--- start of Source text ---

# Oh oh oh Look what I just created...



## motdaugrnds (Jul 3, 2002)

I used the adult "round" loom and only an e-wrap knit for the entire "hat". The tricky part was to use two "separate" colors and place them on two separate pegs AT THE SAME TIME....LOL (The brim of course is just ordinary and the scarf had some garter stitching on it.) Think some lady would enjoy wearing these?


----------



## Maura (Jun 6, 2004)

Veterans organizations are always asking for hats and scarves so the vets can go outside in the winter. What people forget is that some of those vets are women.

If you are thinking of giving it to a friend, I&#8217;m sure she&#8217;d be very happy with the set. The stripes are impressive.


----------



## sisterpine (May 9, 2004)

Well done! I am not nearly so talented with the round loom.


----------



## ladytoysdream (Dec 13, 2008)

You did a NICE job


----------



## mzgarden (Mar 16, 2012)

Wow, you're really a quick study. I love the stripes.


----------



## motdaugrnds (Jul 3, 2002)

Thanks so much for not jumping down my throat for bragging...

I appreciate the comments as they are quite encouraging for this old lady. 

I'm making a "shrug" next...HeHe (Those who sit around know how cold ones back can get, as well as the upper arms; so this is for that type of person.)


----------



## CinnamonHarvest (Apr 7, 2016)

They turned out really nice!


----------

--- end of Source text ---
--- start of Data block ---

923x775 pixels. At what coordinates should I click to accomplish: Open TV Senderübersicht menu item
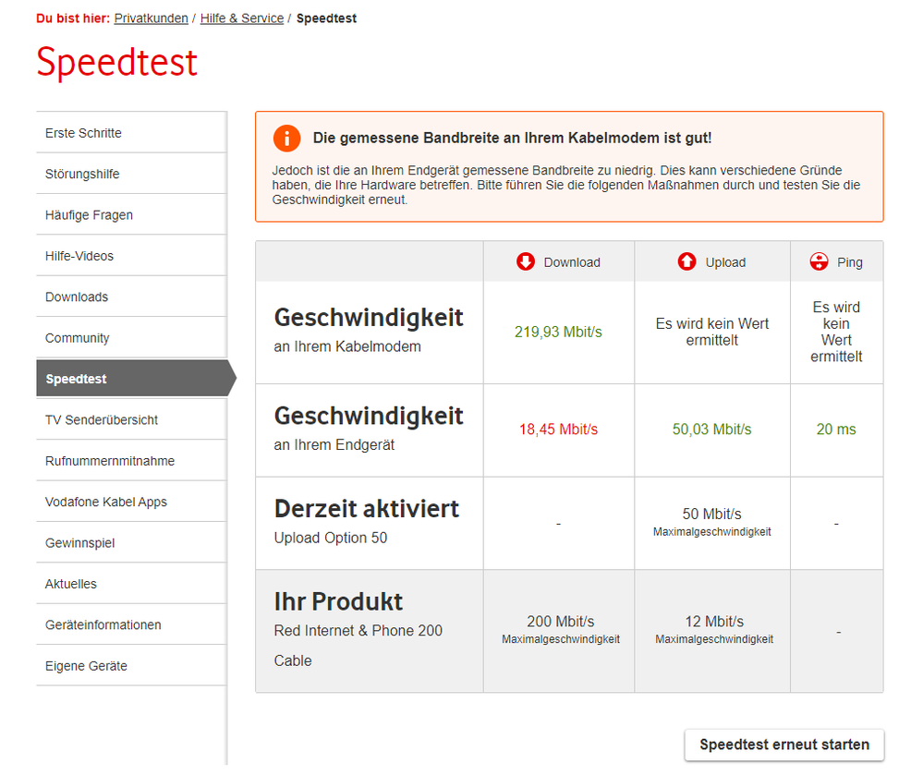tap(102, 420)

--- end of Data block ---

» **Tasks to complete**
1. From the knitting forum thread, copy the passage starting with "I appreciate the" and going on through "(Apr 7, 2016)".
2. In the knitting forum thread, which stitch was used for the entire hat?
The data was taken from a different source than the knitting forum thread.

» **Results**
1.
I appreciate the comments as they are quite encouraging for this old lady. 

I'm making a "shrug" next...HeHe (Those who sit around know how cold ones back can get, as well as the upper arms; so this is for that type of person.)


----------



## CinnamonHarvest (Apr 7, 2016)

2. An e-wrap knit.